Dans ce mémoire, nous étudions les propriétés de deux méthodes d’imputation
souvent utilisées en pratique et nous montrons qu’elles produisent des estimateurs
imputés biaisés en général. Motivé par un modèle de mélange, nous proposons
trois méthodes d’imputation et étudions leurs propriétés en termes de biais.
Pour ces méthodes d’imputation, nous considérons un estimateur jackknife de la
variance convergent vers la vraie variance, sous l’hypothèse que la fraction de
sondage est négligeable. Finalement, nous effectuons une étude par simulation
pour étudier la performance des estimateurs ponctuels et de variance en termes
de biais et d’erreur quadratique moyenne. / Single imputation is often used in surveys to compensate for item nonresponse.

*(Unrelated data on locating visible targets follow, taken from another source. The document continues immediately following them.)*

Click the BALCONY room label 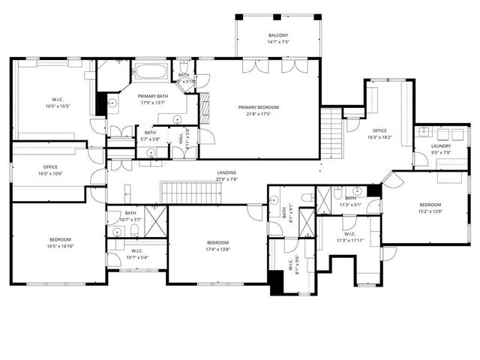(278, 36)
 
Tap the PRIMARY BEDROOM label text (258, 107)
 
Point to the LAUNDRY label (441, 146)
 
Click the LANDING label (227, 172)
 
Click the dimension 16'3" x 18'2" (380, 138)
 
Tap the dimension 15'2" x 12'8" (430, 212)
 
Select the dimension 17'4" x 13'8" (218, 249)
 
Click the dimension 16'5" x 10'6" (50, 173)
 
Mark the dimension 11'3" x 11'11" (350, 241)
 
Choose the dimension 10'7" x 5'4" (137, 257)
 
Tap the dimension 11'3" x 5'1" (350, 204)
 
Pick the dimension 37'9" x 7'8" (227, 179)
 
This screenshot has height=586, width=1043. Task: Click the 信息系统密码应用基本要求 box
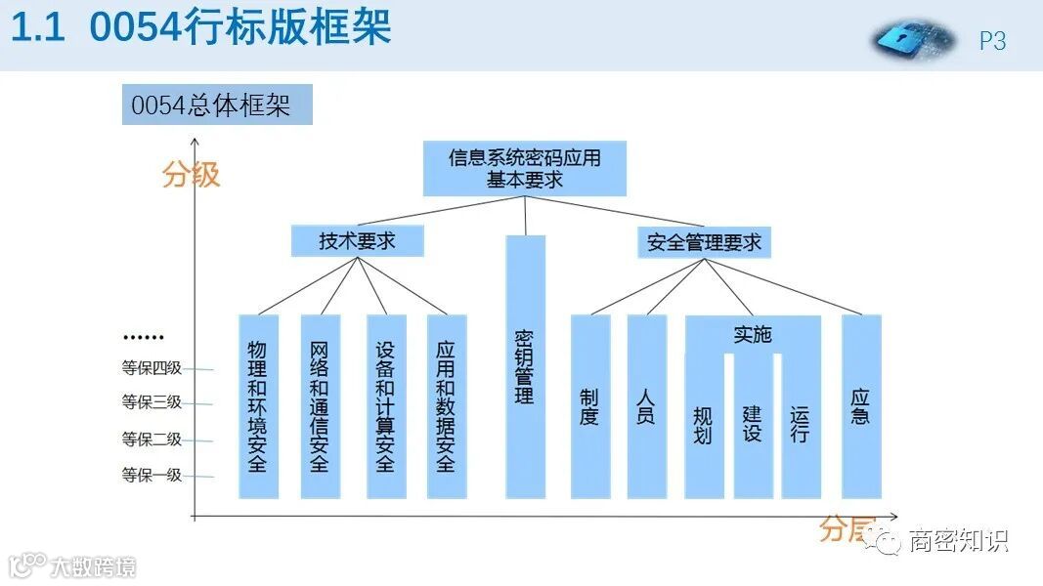coord(525,168)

In some cases, the variable requiring imputation contains a large amount
of zeroes. This is especially frequent in business surveys that collect economic
variables. In this thesis, we study the properties of two imputation procedures
frequently used in practice and show that they lead to biased estimators, in general.
Motivated by a mixture regression model, we then propose three imputation
procedures and study their properties in terms of bias. For the proposed imputation
procedures, we consider a jackknife variance estimator that is consistent
for the true variance, provided the overall sampling fraction is negligible. Finally,
we perform a simulation study to evaluate the performance of point and variance
estimators in terms of relative bias and mean square error.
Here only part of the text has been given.